たとえば、テーブルの上にリンゴがあったとして、そのリンゴを誰もが全く同じように認識してこそリンゴとは何か 、リンゴとは何の役に立つのか、という議論も可能になります。フッサールはいわば、この議論の土台を現象学という学問で追及したと言っていいでしょう。彼の言葉で言えば「現象学こそ、全ての学問の土台である」ということです。
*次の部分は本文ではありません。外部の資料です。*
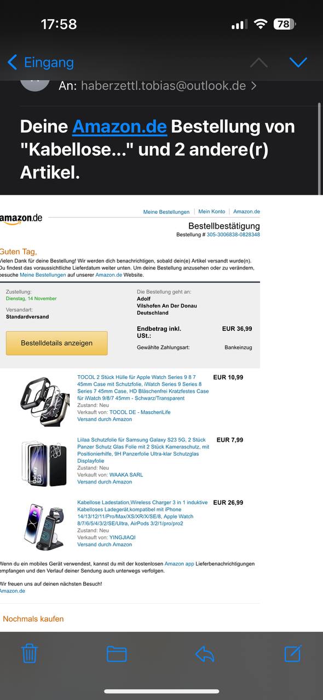
Task: Open TOCOL DE - MascheriLife seller link
Action: tap(140, 412)
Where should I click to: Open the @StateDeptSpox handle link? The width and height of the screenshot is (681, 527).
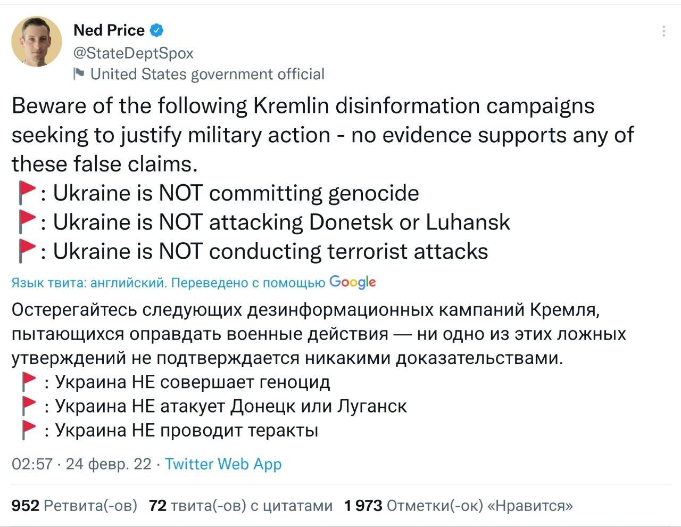point(133,53)
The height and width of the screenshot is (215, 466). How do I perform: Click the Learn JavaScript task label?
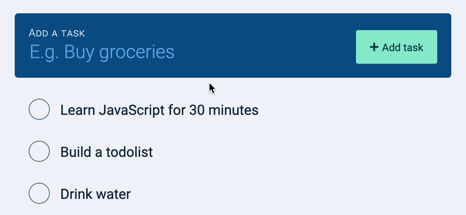tap(159, 110)
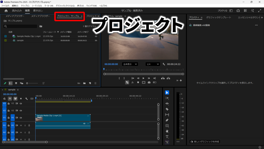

19世紀から20世紀にかけて、テクノロジーが大きく進歩しました。そのテクノロジーを人間が使うとき、正しい認識をしていないと大きな害が出る状態になってきました。ちょうど、20世紀前半は2つの世界大戦の時代であり、この時代にフッサールが現象学を唱え、「諸学問の危機」を訴えたことは偶然ではありません。 如何にしたら、純粋で混じりけのない認識を他の人と共有できるのでしょうか。 詳しくは後述のエポケーの適用にて解説します。

エポケーの適用

フッサールの現象学で重要になるのがエポケー(判断を保留するというギリシャ語)ですが、バイアスを構成する要素である先入観・偏見・予断をストップさせることにも有効に機能します。
現象学では、とりあえずエポケーによって今置かれている状況や外部世界の状態を判断せず、保留にしておくことが純粋な認識に到達するアプローチです。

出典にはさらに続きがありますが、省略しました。